__What to work on__. Please set down, word for word, the line that contains "Screen dimensions: 774x494" and every line after it to the end of the entries below, omitting the pictures.
◇ ◇ ◇
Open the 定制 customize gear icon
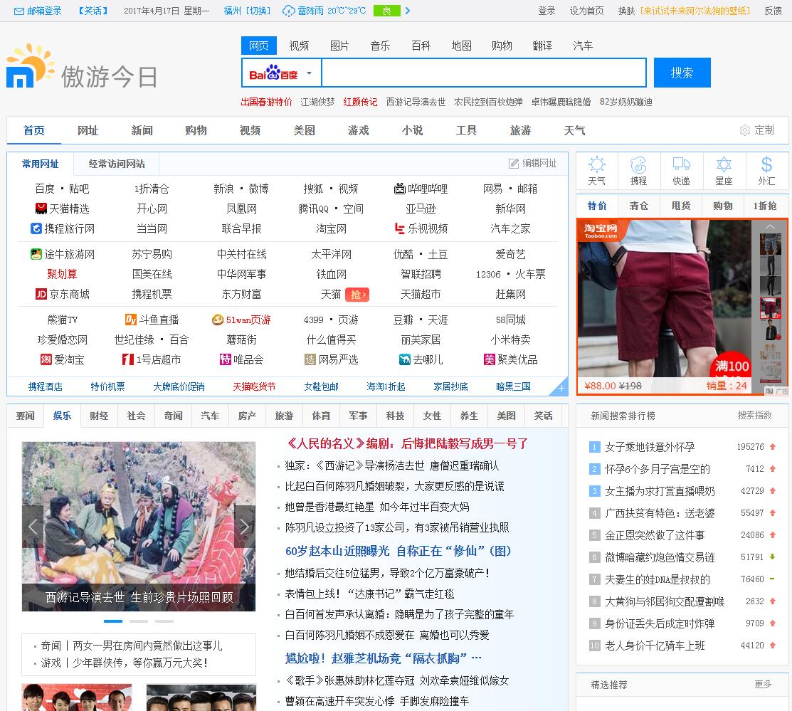792x711 pixels. click(x=745, y=130)
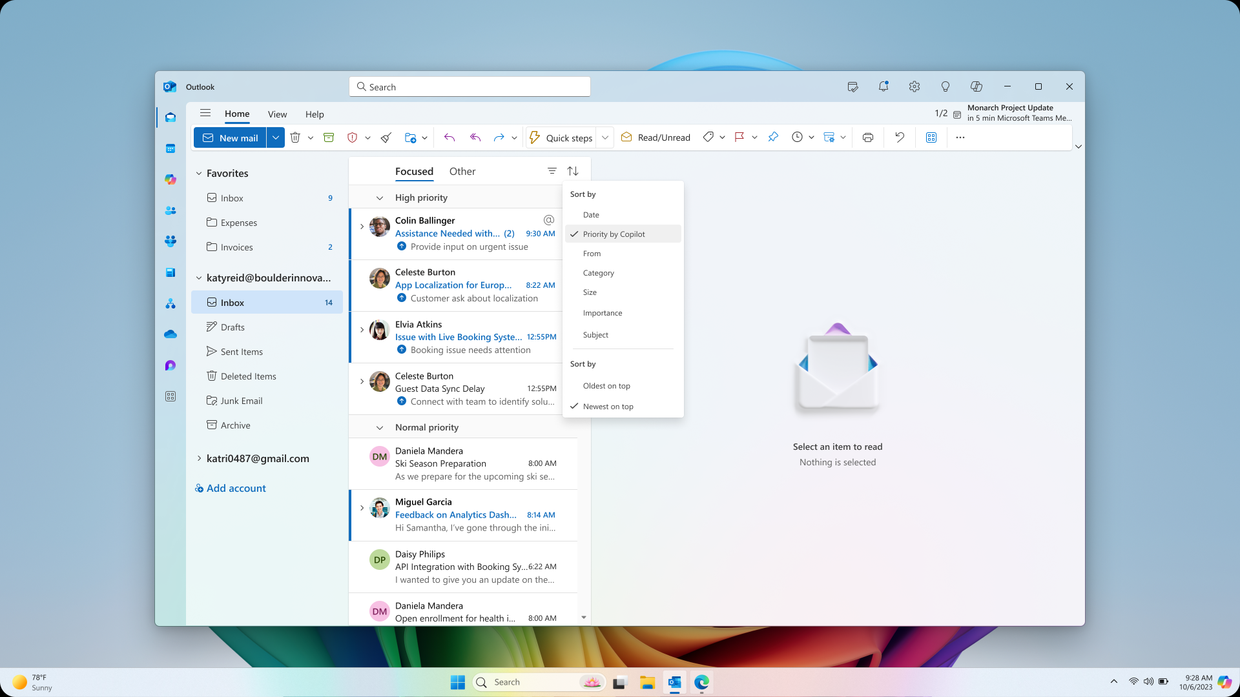Select the Flag message icon
This screenshot has width=1240, height=697.
[x=740, y=138]
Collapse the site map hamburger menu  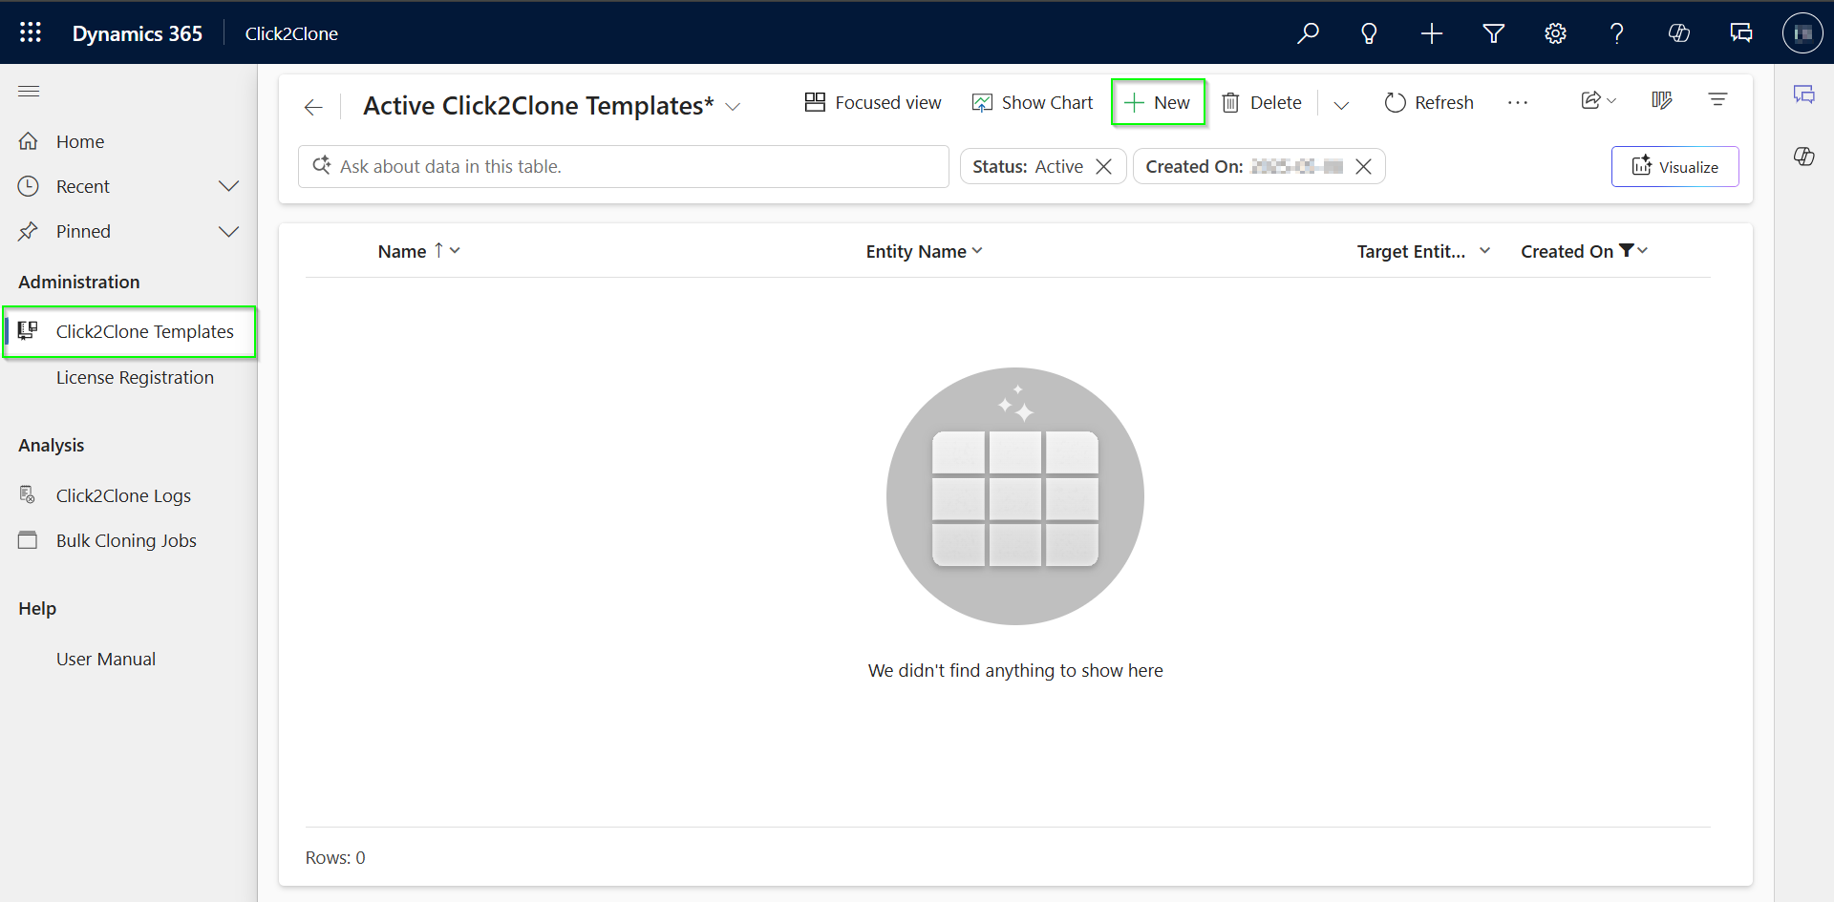(x=29, y=92)
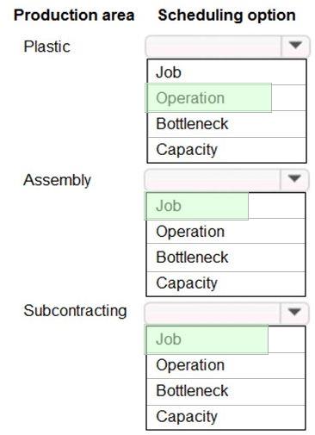Viewport: 315px width, 435px height.
Task: Select Operation in the Subcontracting list
Action: (225, 365)
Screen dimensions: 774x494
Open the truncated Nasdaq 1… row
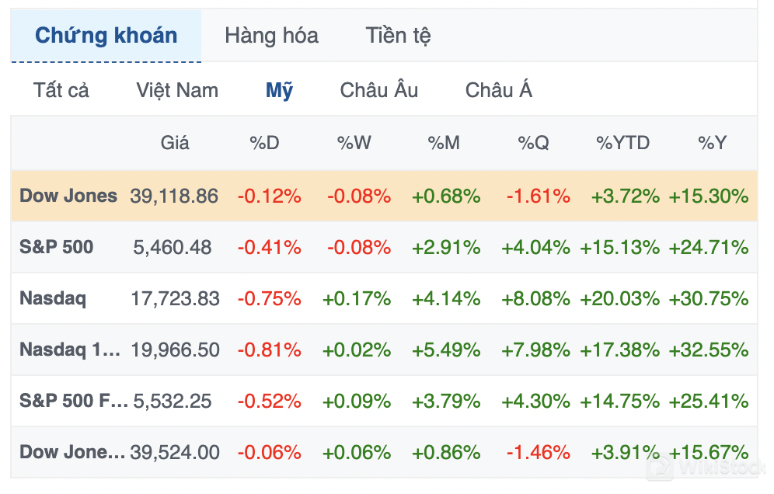coord(70,350)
◇ ◇ ◇
__Result for this task__.
Screen dimensions: 774x494
Open the truncated Nasdaq 1… row
coord(70,350)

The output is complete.